Hot Dogs! I made it a point to visit Bæjarins Beztu, Iceland’s most famous hot dog stand, located in the heart of Reykjavik, across from the Icelandic Flea Market. It offers a delicious spin on the classic: a hot dog made mostly with Icelandic lamb. Order it with everything (fried onions, ketchup, sweet brown mustard, regular mustard and remoulade) — you won’t be disappointed.
Sweet Treats! Add Brau & Co Bakery to your list of places to stop by. Not only do I love the open layout of this bakery, where you can watch the bakers hard at work, but they have the most delicious Kanilsnúðar (cinnamon rolls).
Fermented Shark! I will admit, it’s an acquired taste! But if you want to dive headfirst into Icelandic cuisine, this is a unique experience.
Why I Want to Go Back
Having focused on the South Shore for our trip (typical for first-time visitors to Iceland), I need to return to explore the Westfjords! This unspoiled and stunning wilderness in the northwest corner of Iceland is said to be perfect for those who want to be wowed without the crowds. There are rugged mountains, deep fjords and steep cliffs, as well as the largest number of natural geothermal pools in the country. I’ve also heard that the hiking trails are unmatched — and often unmarked!
The Westfjords are home to the Dynjandi waterfall (perhaps the most picturesque waterfall in Iceland); Látrabjarg cliffs (Iceland’s answers to Ireland’s Cliffs of Moher); Arctic Fox sightings, and a number of small settlements dotting the landscape. I’m fascinated by Iceland’s folklore, witch hunts and magical runes, so the sleepy fishing village of Hólmavík, home to the Museum of Sorcery and Witchcraft, is high on my list.
In summary, Iceland is not a destination for those who “live and die” by their itineraries, for she will force flexibility upon you. Iceland is for those who seek an adventure, who love drama and mystery, for each visit will bring something unexpected.
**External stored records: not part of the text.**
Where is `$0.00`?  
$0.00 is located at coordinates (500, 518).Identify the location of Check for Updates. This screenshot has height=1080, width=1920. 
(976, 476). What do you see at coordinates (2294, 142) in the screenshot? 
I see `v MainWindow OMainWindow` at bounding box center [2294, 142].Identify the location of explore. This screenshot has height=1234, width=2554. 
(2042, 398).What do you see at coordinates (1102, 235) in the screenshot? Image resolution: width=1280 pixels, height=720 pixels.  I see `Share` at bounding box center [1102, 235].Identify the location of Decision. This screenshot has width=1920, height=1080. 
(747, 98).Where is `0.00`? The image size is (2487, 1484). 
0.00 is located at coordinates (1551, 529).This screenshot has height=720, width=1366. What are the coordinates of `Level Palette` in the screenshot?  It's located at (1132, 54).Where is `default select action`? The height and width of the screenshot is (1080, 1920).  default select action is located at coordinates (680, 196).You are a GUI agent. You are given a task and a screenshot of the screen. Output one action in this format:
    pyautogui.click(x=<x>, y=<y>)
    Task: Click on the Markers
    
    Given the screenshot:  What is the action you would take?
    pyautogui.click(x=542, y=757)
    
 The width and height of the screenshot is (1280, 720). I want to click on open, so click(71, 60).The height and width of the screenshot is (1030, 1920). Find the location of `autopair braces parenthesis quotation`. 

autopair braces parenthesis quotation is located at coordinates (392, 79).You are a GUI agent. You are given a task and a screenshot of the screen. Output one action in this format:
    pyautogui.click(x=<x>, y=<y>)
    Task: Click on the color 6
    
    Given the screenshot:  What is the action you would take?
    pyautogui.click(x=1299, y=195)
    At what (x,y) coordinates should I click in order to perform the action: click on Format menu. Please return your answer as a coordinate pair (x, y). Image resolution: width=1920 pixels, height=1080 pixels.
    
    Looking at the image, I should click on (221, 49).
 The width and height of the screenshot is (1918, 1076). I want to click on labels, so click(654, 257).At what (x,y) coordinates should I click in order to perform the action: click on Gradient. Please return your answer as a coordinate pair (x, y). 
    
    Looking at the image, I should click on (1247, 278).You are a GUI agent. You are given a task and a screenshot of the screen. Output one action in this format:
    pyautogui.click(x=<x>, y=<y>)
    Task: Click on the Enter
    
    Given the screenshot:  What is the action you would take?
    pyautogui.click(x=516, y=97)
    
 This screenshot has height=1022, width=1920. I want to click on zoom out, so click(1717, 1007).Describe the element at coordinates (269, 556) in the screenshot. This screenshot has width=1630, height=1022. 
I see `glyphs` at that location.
The weather is often volatile, and you will face the elements one way or another.
During my week in Iceland, I spent a day and a half holed up in my minimalist, Scandinavian-designed hotel while an 80+ mph windstorm swept across the coast. (The Icelandic horses seemed completely unfazed by this breezy development!) The hurricane-level winds made conditions on the road treacherous and forced the suspension of all activities. It was a physical feat just to stagger from our vehicle to the front door of the hotel…bags (and people) literally went flying! My itinerary-driven persona was beyond disappointed to miss out on our glacier snowmobiling experience. Yet in retrospect, it was an important lesson in relinquishing control, in surrendering to the elements, for Iceland cannot be bent to your will. So pack a good book or a deck of cards, and prepare for a wild and memorable ride.